海に面した小樽市には、古くから海や航海の神様を祀る神社が多く、夏は市内各地で祭りが開かれています。また、昭和20~30年代には見本市など商工関連の催事も多く開かれていました。 昭和33年、小樽市は商圏拡張と観光事業の振興を目的に、当時の「港まつり」、「北海道工業品共進会」、「競争花火大会」をまとめ、「第1回みなと小樽商工観光まつり」として開催。これが現在の「おたる潮まつり」の前身です。潮まつりのフィナーレを飾る花火大会は、昭和28年から行われていた「競争花火大会」に由来するものです。

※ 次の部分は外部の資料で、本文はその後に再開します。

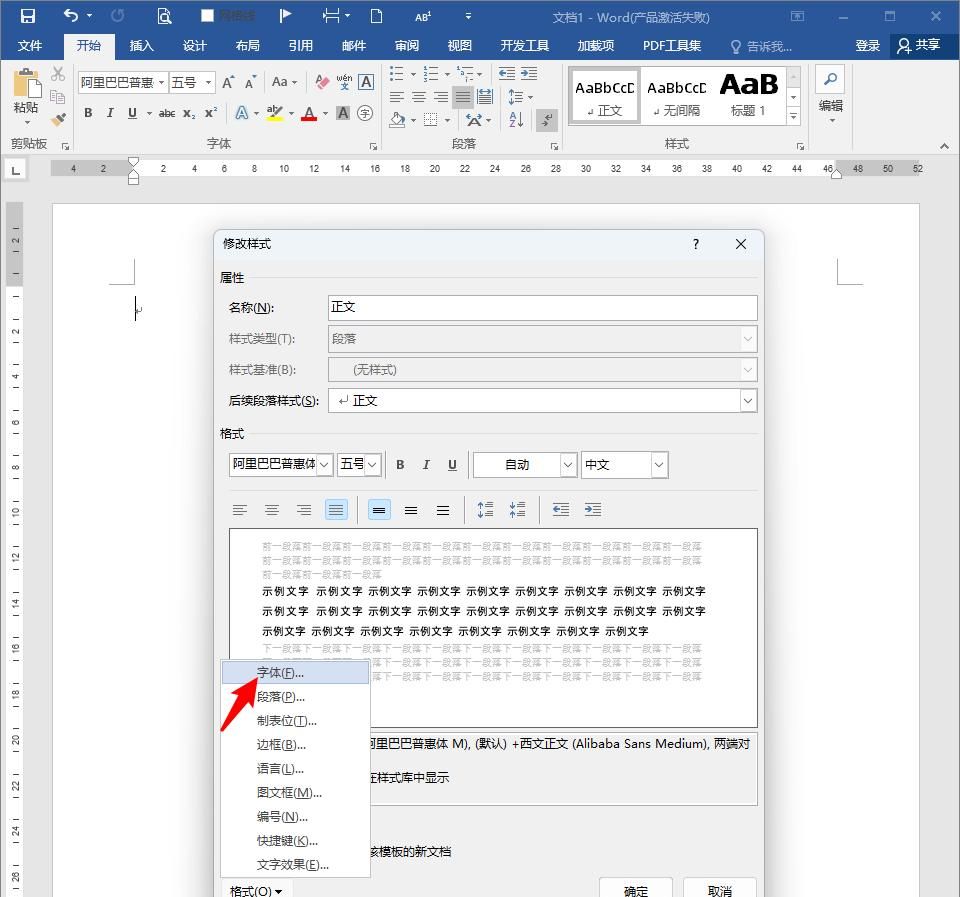Click the center alignment icon in the dialog
This screenshot has height=897, width=960.
(272, 510)
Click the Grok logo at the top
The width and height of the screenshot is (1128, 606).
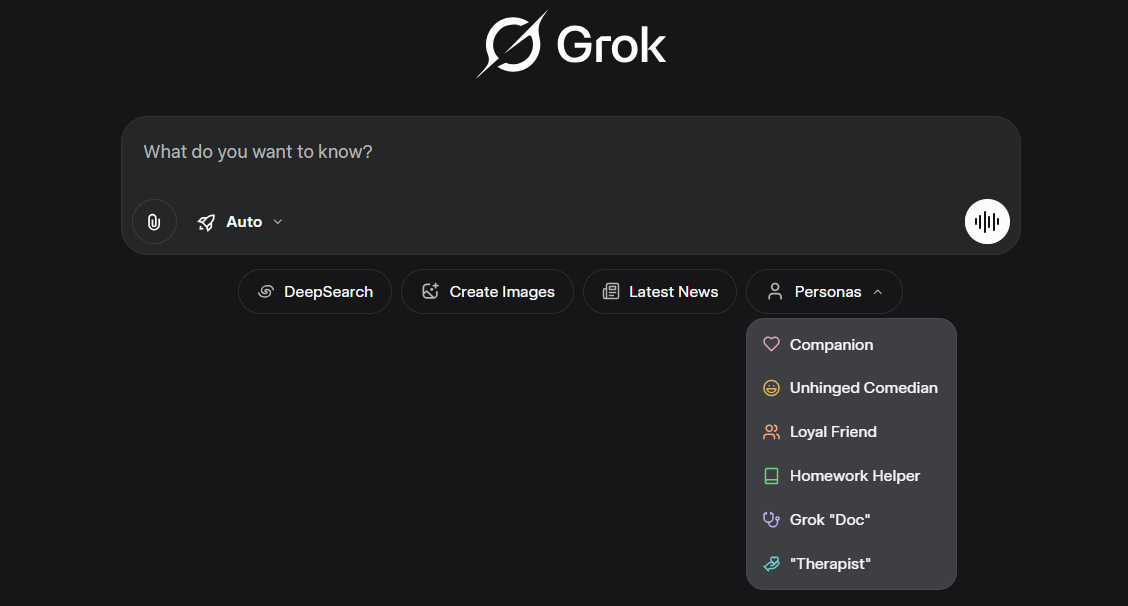coord(571,43)
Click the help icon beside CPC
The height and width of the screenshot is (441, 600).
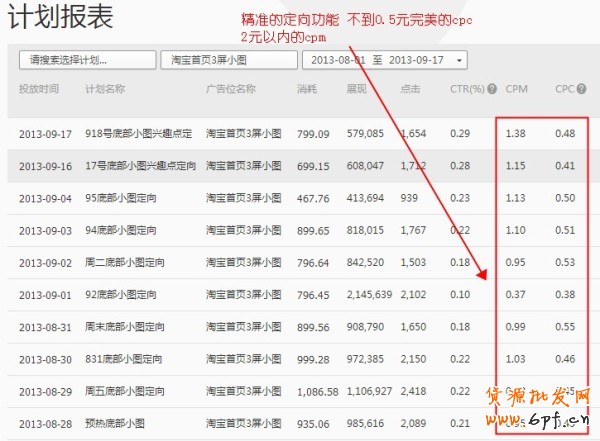point(580,89)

こうして始まった「みなと小樽商工観光まつり」ですが、やがて「小樽の特色がない」という声も出てきました。その反省をふまえ、昭和42年に「おたる潮まつり」として生まれ変わります。キーワードは「潮」。それは海への感謝の気持ちを込め、潮の躍動感を伝える「動」の祭りでした。勇壮な「潮太鼓」の演奏や国民的人気歌手だった故・三波春夫さんの「潮音頭」に合わせて踊る「潮ねりこみ」など、小樽市民が主役の祭りは、40数年後の今もなお、受け継がれています。 ちなみに、潮音頭の録音は三波さんの非常に多忙なスケジュールの合間に行われたとか。そのせいか、後に三波さん本人は、録音したことをすっかり忘れていたそうです。
今年の開催は7月24日(金)~26日(日)。今年は、初日の夜にも花火の打ち上げを行うなど、華やかなオープニングになる予定です。また、知る人ぞ知る人気なのが第3ふ頭での海上観光船クルージング。乗船は無料で、7月上旬から予約を受け付けます(※)。他にも、漁船団に大漁旗やのぼりを飾って海面を彩る「潮わたり」や「みこしパレード」など、地元有志の方々が一丸となって祭りを演出しています。この夏、小樽の熱い祭りに触れてみませんか?